Regular exercise strengthens bones, reduces the risk of fractures and falls, and improves posture, as well as boosting overall mental and physical health, so it’s important that people with osteoporosis don’t miss out on these health benefits.
But continuing uncertainties about what type of physical activity people with, or at risk of, osteoporosis can safely do, particularly later in life or when bones have already significantly weakened, has left clinicians in the dark about what to recommend, and deterred those with the condition from regular physical activity for fear of worsening it.
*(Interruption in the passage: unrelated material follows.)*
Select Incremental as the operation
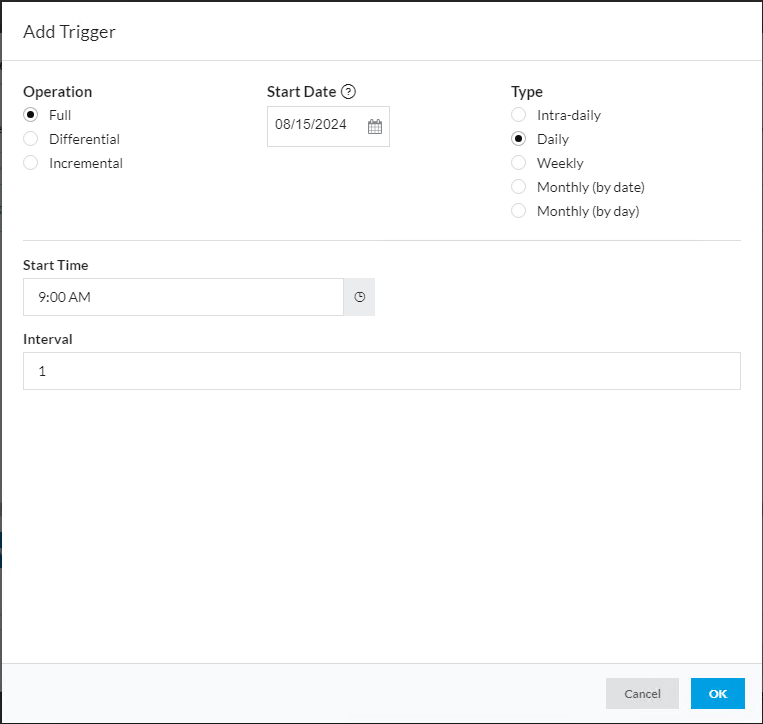 31,163
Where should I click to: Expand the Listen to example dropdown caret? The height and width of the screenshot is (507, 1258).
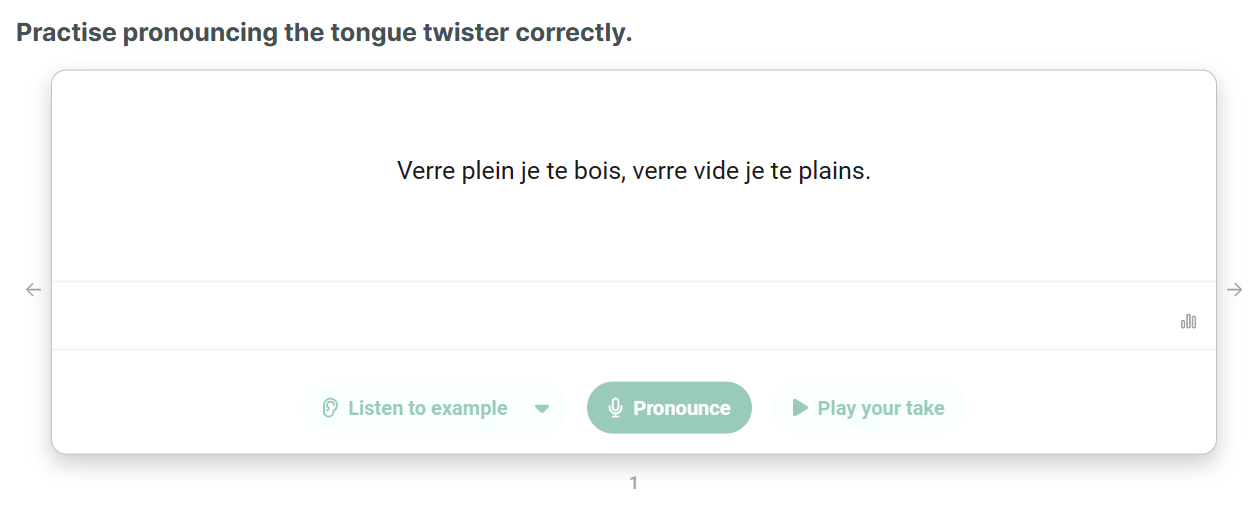pyautogui.click(x=542, y=408)
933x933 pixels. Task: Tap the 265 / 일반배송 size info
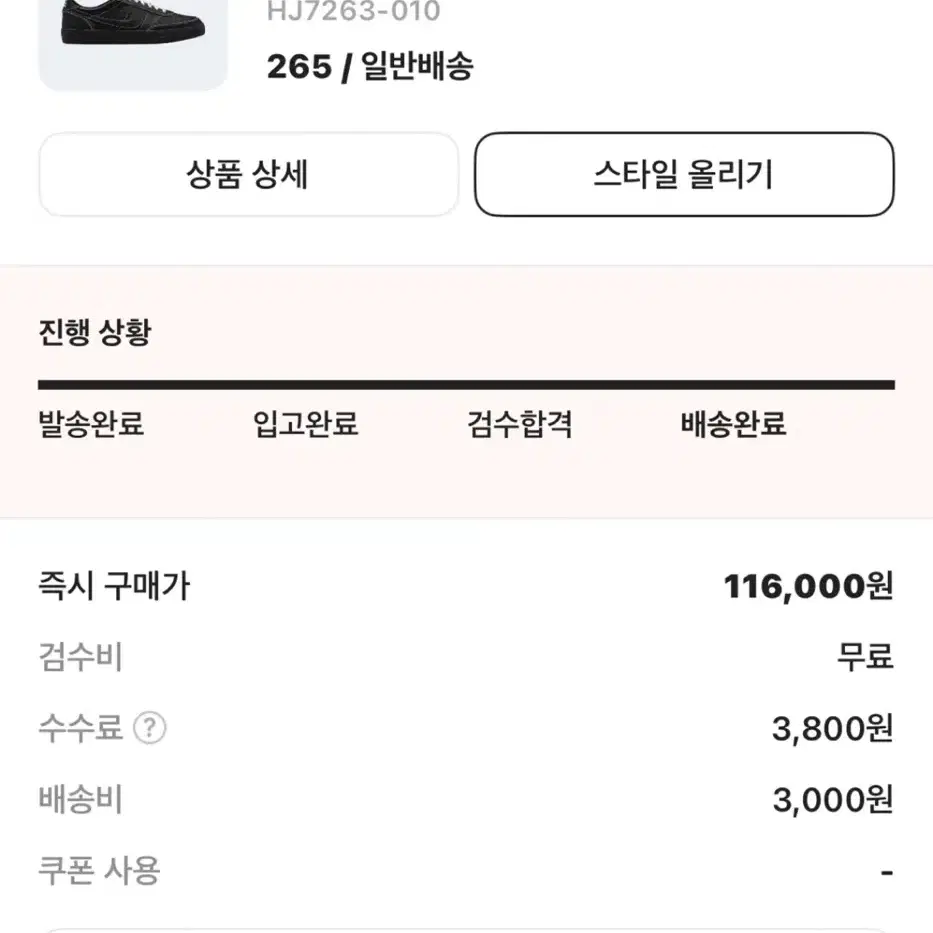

There is no UK guidance on exercise and osteoporosis. There is relevant international guidance from the USA, Australia and Canada, but some key questions remain unanswered.
In a bid to clear up any lingering confusion, a multidisciplinary expert panel reviewed the existing evidence and drew on a wide range of expert clinical and patient opinion, to reach agreement on a series of recommendations designed to maximise the bone health of people with osteoporosis while minimising their fracture risk.
The resulting consensus statement has been endorsed by the Royal Osteoporosis Society. Authors include Professor Skelton; Dr Katherine Brooke-Wavell, National Centre for Sport and Exercise Medicine from Loughborough University; Sarah Leyland, Royal Osteoporosis Society Clinical Advisor.